## Supplied passage:
## begin

I guess I shouldn't be surprised.
In case you ever wondered, airlines for some reason have moved into a position approximating that of God as far as flying from here to there is concerned.
Like God, they don't have to worry how we, the people they supposedly serve, feel about being pushed around, robbed, poorly fed and figuratively flogged like lazy cattle, in return for an airplane ride. That's because, like God, they have a virtual monopoly on the fastest way to get around the planet, thanks to favorable legislative treatment in almost every nation on Earth.
They get to abuse us so, according to an Avon-based consultant to the air travel industry, because they, the airlines, have a "right to make a profit."
Come again, please?
Some of us may have missed it, but when America was founded, the guys writing the new rules were essentially plutocrats — that is to say, they were the ruling elite of the emerging nation, most were men of property and had grown used to getting their way.
So, just about the first thing the founders did was to make sure that the "right" to be rich was accepted as a founding principle of the new nation, with all the implications and future ramifications that could possibly be crammed into a single "right."
And, according to recent reports, the right to be rich is working well for the airlines, the profits of which are "soaring" thanks to recent declines in fuel costs, according to the New York Times.
Like it or not, that's the country we have now. But the right to be rich was not the only right included in the new laws of the land, and somewhere on the list is our right to demand decent treatment at the hands of our "betters."
In the case of air travel, admittedly not one of the things the founding fathers were thinking about, what about our "rights" to demand more comfortable seats, actual food while we fly, and, oh, yeah, rational pricing policies that see ticket costs rise and drop along with the costs of fuel?
Well, those "rights" may exist in your mind and mine, but they clearly do not have much weight in the calculations of airline executives, or the governmental types who are supposed to rein in the excesses of the private markets in favor of decent treatment of the people whose money actually drives those markets.

## end

## Aim of the exercise:
Duplicate the airline commentary between "In the case" and "drives those markets.", inclusive. The listing that comes after the airline commentary has no role here.

## Supplied information:
## begin

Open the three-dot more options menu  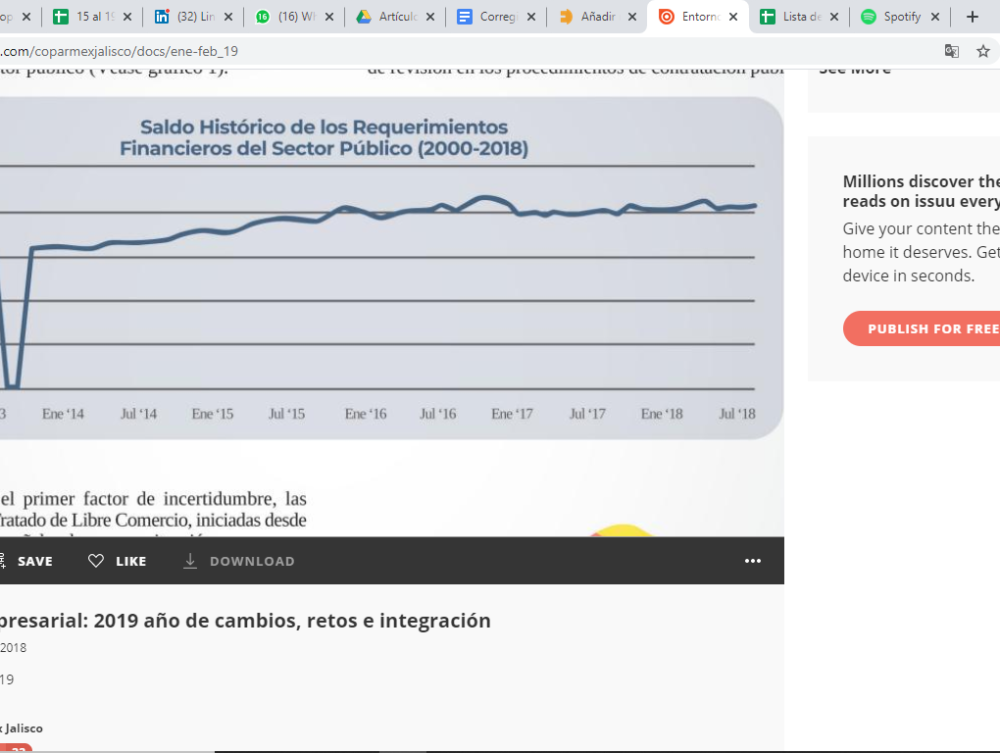[x=753, y=561]
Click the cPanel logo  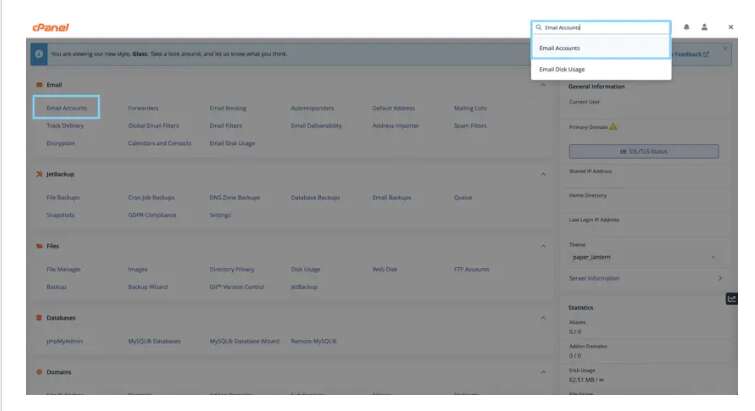click(x=50, y=27)
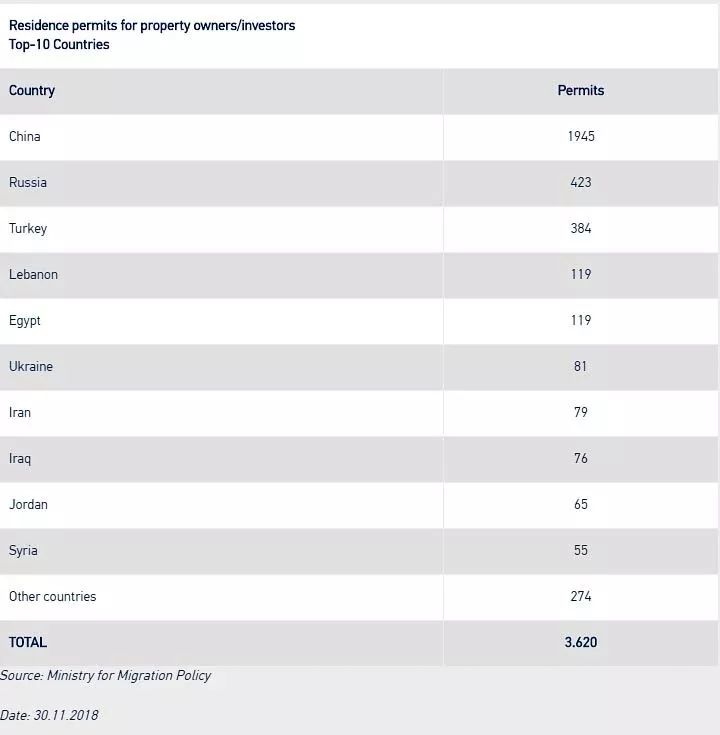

## end

## Exercise solution:
In the case of air travel, admittedly not one of the things the founding fathers were thinking about, what about our "rights" to demand more comfortable seats, actual food while we fly, and, oh, yeah, rational pricing policies that see ticket costs rise and drop along with the costs of fuel?
Well, those "rights" may exist in your mind and mine, but they clearly do not have much weight in the calculations of airline executives, or the governmental types who are supposed to rein in the excesses of the private markets in favor of decent treatment of the people whose money actually drives those markets.